From: Duncan <1i5t5.duncan@cox.net>
To: linux-btrfs@vger.kernel.org
Subject: Re: [auto-]defrag, nodatacow - general suggestions?(was: btrfs: poor performance on deleting many large files?)
Date: Mon, 14 Dec 2015 10:51:11 +0000 (UTC) [thread overview]
Message-ID: <pan$ebb43$1588cbbe$750076d0$4848c51f@cox.net> (raw)
In-Reply-To: 1450057495.2388.40.camel@scientia.net
Christoph Anton Mitterer posted on Mon, 14 Dec 2015 02:44:55 +0100 as
excerpted:
> Two more on these:
>
> On Thu, 2015-11-26 at 00:33 +0000, Hugo Mills wrote:
>> 3) When I would actually disable datacow for e.g. a subvolume that
>> > holds VMs or DBs... what are all the implications?

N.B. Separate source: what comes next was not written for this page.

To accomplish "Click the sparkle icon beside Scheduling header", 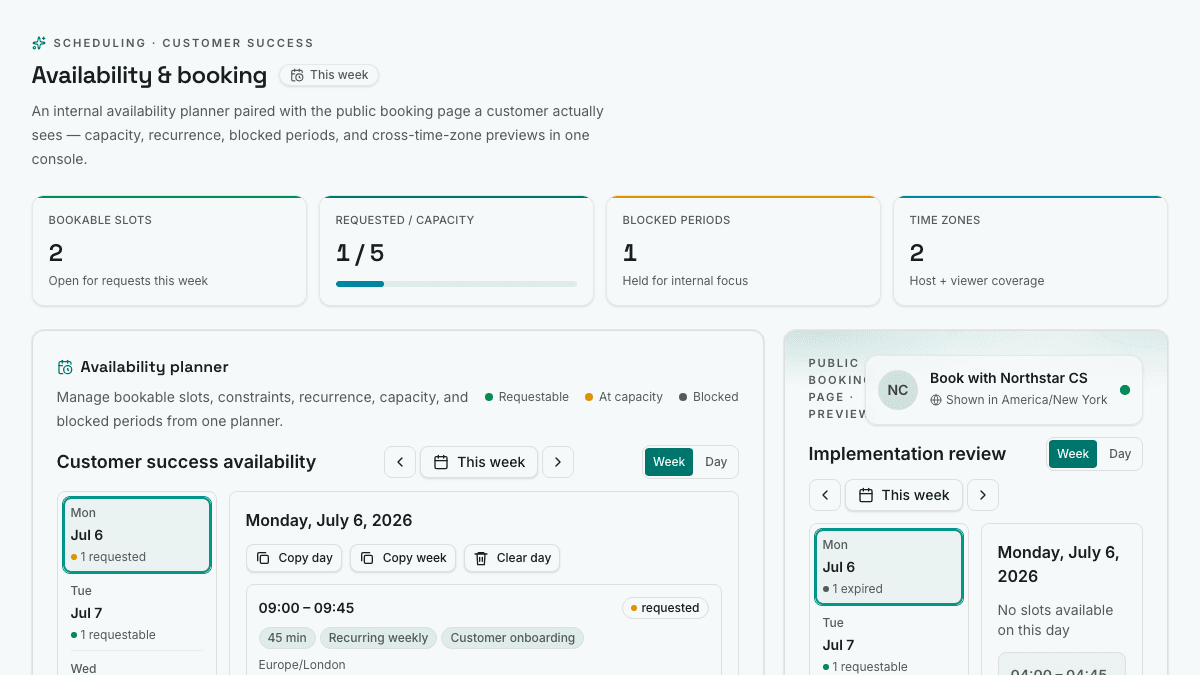I will point(39,43).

>> After snapshotting, modifications are CoWed precisely once, and
>> then it reverts to nodatacow again. This means that making a snapshot
>> of a nodatacow object will cause it to fragment as writes are made to
>> it.
> AFAIU, the one the get's fragmented then is the snapshot, right, and the
> "original" will stay in place where it was? (Which is of course good,
> because one probably marked it nodatacow, to avoid that fragmentation
> problem on internal writes).
No. Or more precisely, keep in mind that from btrfs' perspective, in
terms of reflinks, once made, there's no "original" in terms of special
treatment, all references to the extent are treated the same.

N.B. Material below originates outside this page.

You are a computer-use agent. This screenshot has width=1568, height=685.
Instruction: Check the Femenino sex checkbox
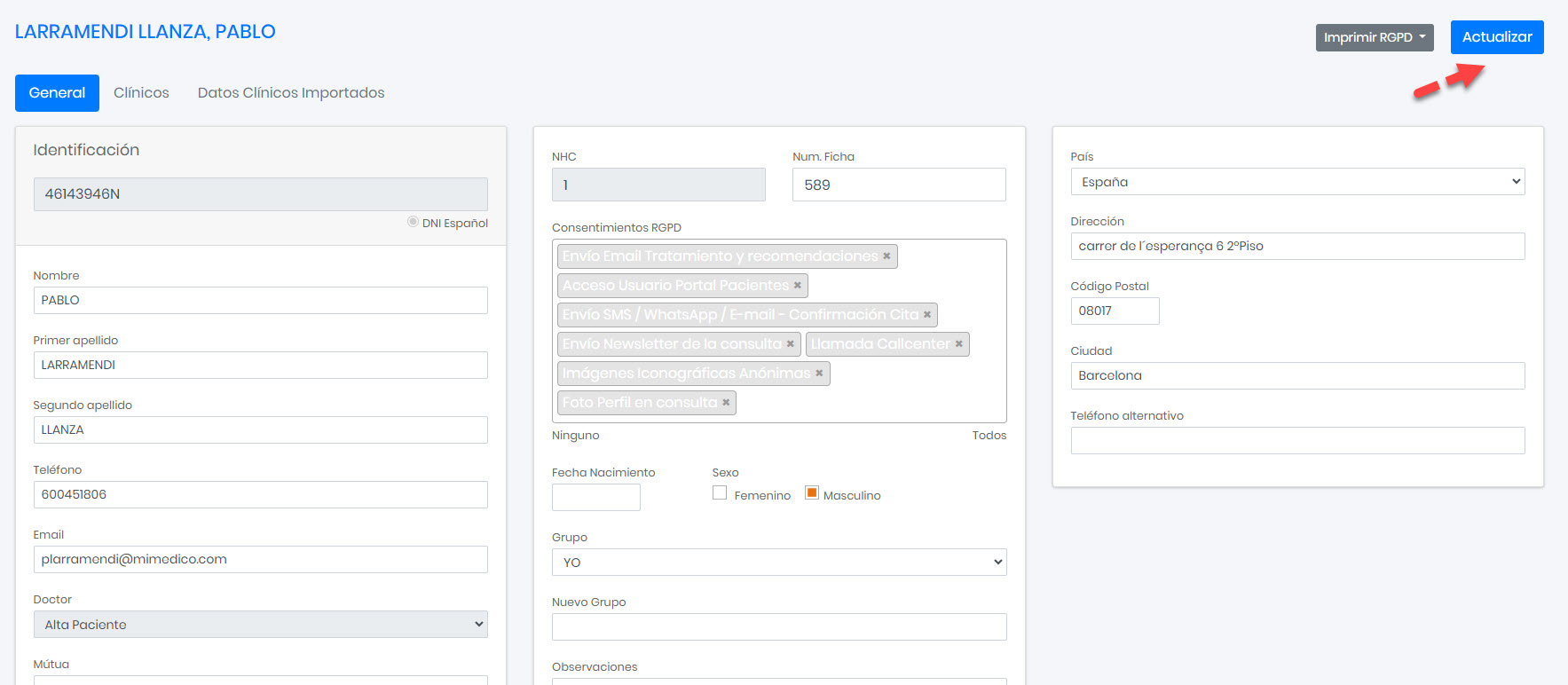[x=720, y=493]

What a snapshot actually does is create another reference (reflink) to an
extent. What btrfs normally does on change as a cow-based filesystem is
of course copy-on-write the change. What nocow does, in the absence of
other references to that extent, is rewrite the change in-place.
But if there's another reference to that extent, the change can't be in-
place because that would change the file reached by that other reference
as well, and the change was only to be made to one of them. So in the
case of nocow, a cow1 (one-time-cow) exception must be made, rewriting
the changed data to a new location, as the old location continues to be
referenced by at least one other reflink.
So (with the fact that writable snapshots are available and thus it can
be the snapshot that changed if it's what was written to) the one that
gets the changed fragment written elsewhere, thus getting fragmented, is
the one that changed, whether that's the working copy or the snapshot of
that working copy.
> I'd assume the same happens when I do a reflink cp.
Yes. It's the same reflinking mechanism, after all. If there's other
reflinks to the extent, snapshot or otherwise, changes must be written
elsewhere, even if they'd otherwise be nocow.
> Can one make a copy, where one still has atomicity (which I guess
> implies CoW) but where the destination file isn't heavily fragmented
> afterwards,... i.e. there's some pre-allocation, and then cp really does
> copy each block (just everything's at the state of time where I stared
> cp, not including any other internal changes made on the source in
> between).
The way that's handled is via ro snapshots which are then copied, which
of course is what btrfs send does (at least in non-incremental mode, and
incremental mode still uses the ro snapshot part to get atomicity), in
effect.
> And one more:
> You both said, auto-defrag is generally recommended.
> Does that also apply for SSDs (where we want to avoid unnecessary
> writes)?
> It does seem to get enabled, when SSD mode is detected.
> What would it actually do on an SSD?
Did you mean it does _not_ seem to get (automatically) enabled, when SSD
mode is detected, or that it _does_ seem to get enabled, when
specifically included in the mount options, even on SSDs?
Or did you actually mean it the way you wrote it, that it seems to be
enabled (implying automatically, along with ssd), when ssd mode is
detected?
Because the latter would be a shock to me, as that behavior hasn't been
documented anywhere, but I can't imagine it's actually doing it and that
you actually meant what you actually wrote.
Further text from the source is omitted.